For those who write about public life and policy, the view that no information is too intimate to tell, no document too sensitive to use, is generally followed despite an author's misgivings. In his new book, "Secret Affairs," Irwin F. Gellman (Johns Hopkins University Press. 384 pages. $29.95) claims he was shocked to discover how deeply the "myriad personal relationships" (Proofs, xii) of FDR, Cordell Hull, and Summer Welles influenced foreign policy during World War II. Gellman believes that Welles may have been the first public official forced from office for being homosexual, that Hull's tuberculosis impaired his ability to function, and FDR's obsession with control led to many questionable foreign policy decisions.

Had he known what he would find, Gellman writes, "I probably would have never attempted to set down what you are about to read."(Proofs, xii), Why does he apologize? Doesn't the public have the right to know? Isn't it useful for scholars not only to place what happened in historical context, but also to ponder possible ramifications in today's fractious political climate?

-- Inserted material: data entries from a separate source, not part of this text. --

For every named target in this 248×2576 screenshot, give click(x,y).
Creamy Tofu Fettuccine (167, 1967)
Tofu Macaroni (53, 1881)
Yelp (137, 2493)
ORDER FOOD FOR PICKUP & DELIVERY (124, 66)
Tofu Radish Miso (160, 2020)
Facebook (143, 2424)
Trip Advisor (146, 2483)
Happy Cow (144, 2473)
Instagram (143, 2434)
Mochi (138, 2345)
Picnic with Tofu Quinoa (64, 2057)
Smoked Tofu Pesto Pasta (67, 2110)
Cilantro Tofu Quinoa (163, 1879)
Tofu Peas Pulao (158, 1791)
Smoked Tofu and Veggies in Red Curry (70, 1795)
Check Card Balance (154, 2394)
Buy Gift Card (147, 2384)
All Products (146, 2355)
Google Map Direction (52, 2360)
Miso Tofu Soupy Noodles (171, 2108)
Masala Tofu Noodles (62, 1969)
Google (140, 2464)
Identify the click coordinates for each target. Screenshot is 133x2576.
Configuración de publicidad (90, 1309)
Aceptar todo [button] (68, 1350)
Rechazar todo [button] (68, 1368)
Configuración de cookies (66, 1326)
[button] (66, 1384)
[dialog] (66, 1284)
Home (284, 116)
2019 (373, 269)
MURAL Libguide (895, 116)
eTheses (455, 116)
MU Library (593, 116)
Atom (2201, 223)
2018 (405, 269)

The publisher of Gennifer Flowers' forthcoming tell-all tome about President Clinton is touting it as a serious book that conveys much about a sitting president's character and conduct, and not just a blatant grab for money and attention. OK. But how different it was 30 years ago, when the press turned a collective blind eye toward the side door of the White House each time Judith Exner dallied with President Kennedy. Then it was deemed that the public didn't need to know until news of Exner's simultaneous liaison with Sam Giancana seeped out. Several years ago Gary Hart's career was destroyed by revelation of similar escapades. Is the moral here: Get elected first, dally after?

In the current tell-all climate, can anyone remain above or beyond intense personal scrutiny? If so, who might fall within this rarefied category? Doris Lessing tried by rushing out a hasty memoir to stymie an aspiring biographer. Does Lessing have the right to limit, and indeed, censor, what anyone writes about her? She certainly has the right to keep her personal archives private, but she is also a public figure whose work has influenced contemporary culture and society. So again, doesn't the public have a right to whatever is in the public domain to understand her work better?

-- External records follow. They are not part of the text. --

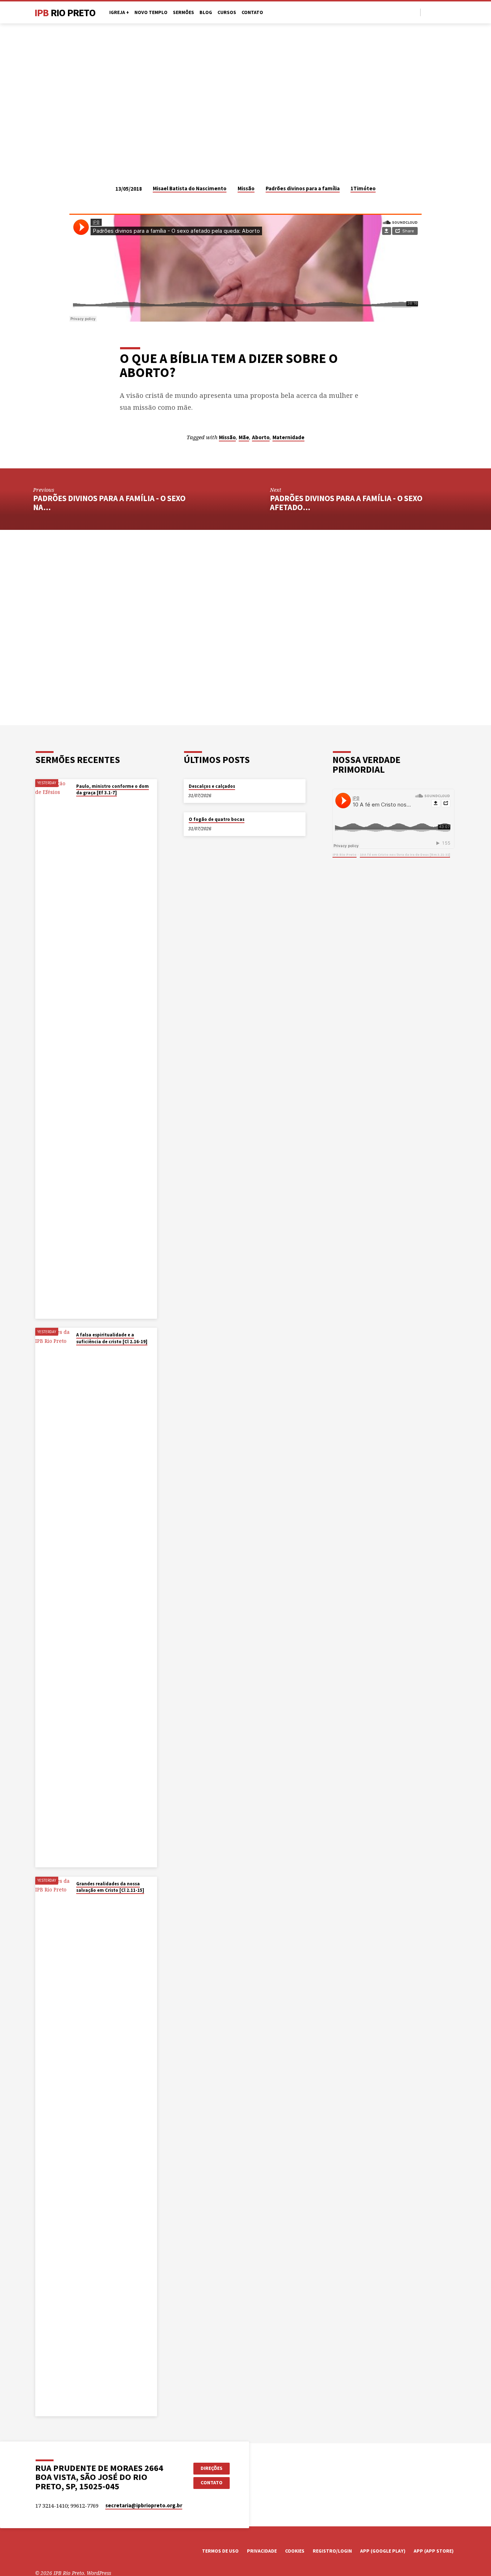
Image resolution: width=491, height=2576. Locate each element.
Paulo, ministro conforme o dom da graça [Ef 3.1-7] (112, 789)
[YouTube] (436, 12)
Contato (252, 12)
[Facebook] (428, 12)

Serious biographers and historians who include sexual preferences and peccadilloes are generally not pandering to the lowest common denominator or hiding behind the tired old truism that they are only giving the public what it wants to know. Gellman probably describes best why we include the personal in our writing (and by extension, give readers what they expect to read) when he speaks of the "duty to examine the evidence and tell the story . . . within its confines." (Proofs, xii). In other words, no matter how salacious, scatological or scandalous the information, if it illuminates or explains the life and work, the writer has the obligation to use it.

And yet, if the 1992 election is to be believed, a massive overhaul of manners, morals, and public accountability is turning us all into Victorians. But is it really ? Once the floodgates have been opened, can the waters ever be re-contained?

Deirdre Bair is the author of the recent biography of Anais Nin. She won the National Book Award for "Samuel Beckett: A Biography." Her "Simone de Beauvoire" in 1990 was a finalist for the LA Times Book Prize. She is a cultural critic and essayist for the New York Times Book Review, the LA Book Review and International publications, among them, Lire (France) and Quadrant (Australia).